25-story apartment towers proposed for downtown Sacramento would be the region’s tallest

03/26/2014 5:15 PM

10/01/2014 1:18 PM

A real estate investment firm from Beverly Hills said Wednesday it will build two 25-story apartment towers, the tallest residential buildings in the region, as well as midrise apartments, condominiums and perhaps a boutique hotel in a quiet residential area off Capitol Mall in downtown Sacramento.

The ambitious proposal, called Sacramento Commons, could add 1,200 apartments to the downtown’s housing stock, more than has been built in the central city in the last dozen years combined. City officials said it is a sign that the downtown Sacramento housing market could be stirring to life after years of minimal development.

The developer, Kennedy Wilson, an international real estate investor, purchased most of the site bounded by Fifth and Seventh streets and N and P streets several years ago, after it conducted an analysis that showed there is a market for housing in Sacramento’s central business district.

“We feel confident and encouraged by what we see happening downtown and want to be involved,” Kennedy Wilson vice president Dave Eadie said.

The project is being challenged, however, by some current residents of the site who say the high-density development plan will ruin the area’s bucolic, garden-like setting. The plan calls for eventually knocking down as many as 200 two-story garden apartments known as Capital Villas, but leaving three existing housing towers in place. Two of those towers, Bridgeway and Pioneer, are on the project blocks but are not owned by Kennedy Wilson.

Jim Pachl, an environmentalist and retired attorney who lives in the Bridgeway Towers building adjacent to the development site, said the city and developers are trying to squeeze too much onto the property. He said the city should focus on other empty or blighted sites around downtown in need of redevelopment.

“This neighborhood is working,” Pachl said. “It’s been livable housing for decades. Why cannibalize it?”

The project also has drawn opposition from SacMod, a group that promotes preservation of midcentury architecture in Sacramento.

“The open space planning (at the site) was intentional … for the mental health and well-being of people who live there,” SacMod’s Gretchen Steinberg said. “Sacramento Commons is trying to fill that space with buildings and mass.”

Project developers counter that their plan meets city and regional “smart growth” goals by providing more urban-style housing close to jobs, stores and entertainment areas.
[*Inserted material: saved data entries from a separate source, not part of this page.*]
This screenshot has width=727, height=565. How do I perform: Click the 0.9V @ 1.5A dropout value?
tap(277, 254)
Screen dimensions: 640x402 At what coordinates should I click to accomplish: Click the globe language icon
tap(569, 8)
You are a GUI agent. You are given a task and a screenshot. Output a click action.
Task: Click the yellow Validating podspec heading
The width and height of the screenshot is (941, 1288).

The project site is literally in the shadows of Capitol Mall offices and five blocks from the Capitol.

The site also is just two blocks from the planned Sacramento Kings arena at Downtown Plaza, although Kennedy Wilson’s Eadie said his company chose to invest in downtown Sacramento prior to the emergence of the arena plan. Notably, though, Eadie’s company has hired site planner AECOM, the company the Kings are using to design their arena.

Eadie said his company will submit its plans to the city on Friday. City officials have been pushing for years to get more people living downtown. City Planning Director David Kwong said the project would be one of the first major housing applications in the post-recession era.
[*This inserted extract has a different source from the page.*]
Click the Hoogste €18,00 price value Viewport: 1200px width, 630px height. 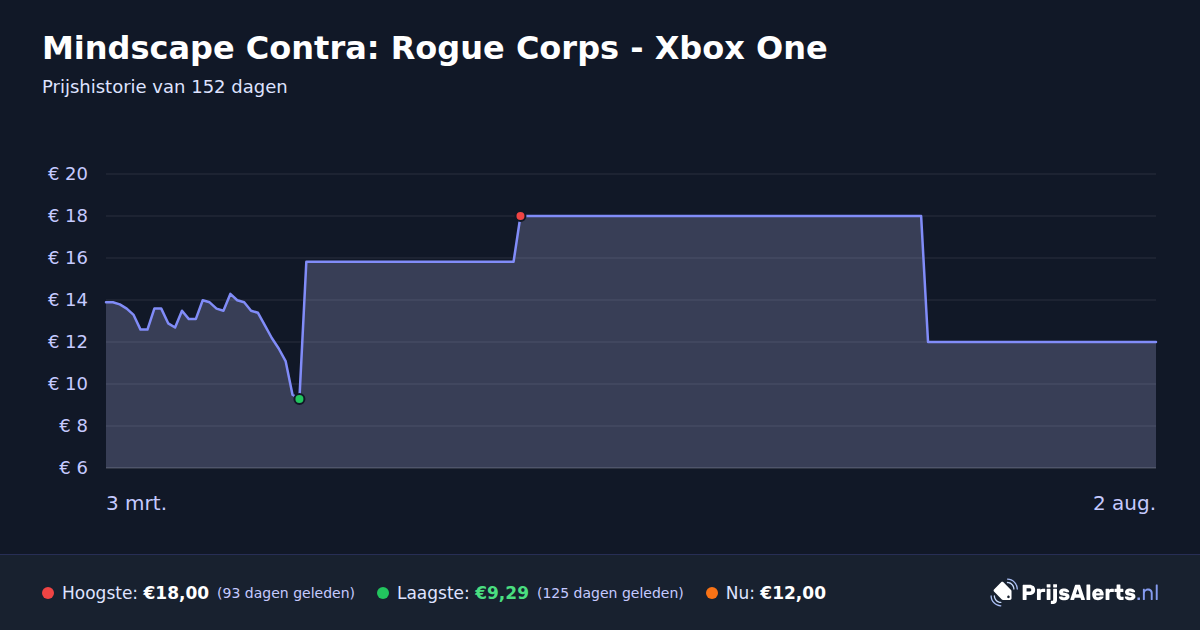pos(176,593)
“It’s a good sign that they are taking the risk to move forward with this kind of project,” he said. “It (indicates) a confidence level on their end.”

Councilman Steve Hansen, who represents the area, declined comment on the project until he sees the developer’s plans, an aide said.
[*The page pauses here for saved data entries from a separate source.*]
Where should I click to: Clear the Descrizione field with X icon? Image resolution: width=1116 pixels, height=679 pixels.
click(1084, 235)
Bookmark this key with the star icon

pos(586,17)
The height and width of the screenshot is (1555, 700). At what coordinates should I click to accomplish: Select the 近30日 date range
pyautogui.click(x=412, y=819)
Michael Ault, head of the Downtown Sacramento Partnership, said downtown needs housing projects, along with the arena, if it is going to see a resurgence and become a 24-hour community.

“That is what we are looking for, people with discretionary income, the creative class, people with resources to be part of this downtown momentum,” he said. “The arena itself is a great project, but we’ve got to be about more complementary use. We have to do a better job of building more residential, and more variety of retail, something more than just restaurants.”

The Sacramento Commons development calls for removing the two-story Capital Villas apartments in phases over years to make room for new high- and midrise buildings. Those new buildings would be built adjacent to the three existing housing towers on the four-block site – Bridgeway Towers on N Street, Pioneer Tower on P Street and Capitol Tower near Seventh and O streets.

The plans call for two 25-story residential towers, located near the northwest corner of Seventh and P streets. Eadie said his company intends to rent at market levels, but declined to guess what those rents would be. He said he expects some of the 1,100-square-foot high-rise apartments will be marketed to affluent renters.

The company remains uncertain whether it will propose condominiums or a boutique hotel, or a combination of the two, for the corner of the site at Seventh and N streets.

Kennedy Wilson officials say they expect the city planning and approval process will take two years. The first construction would likely start no sooner than 2016, Eadie said.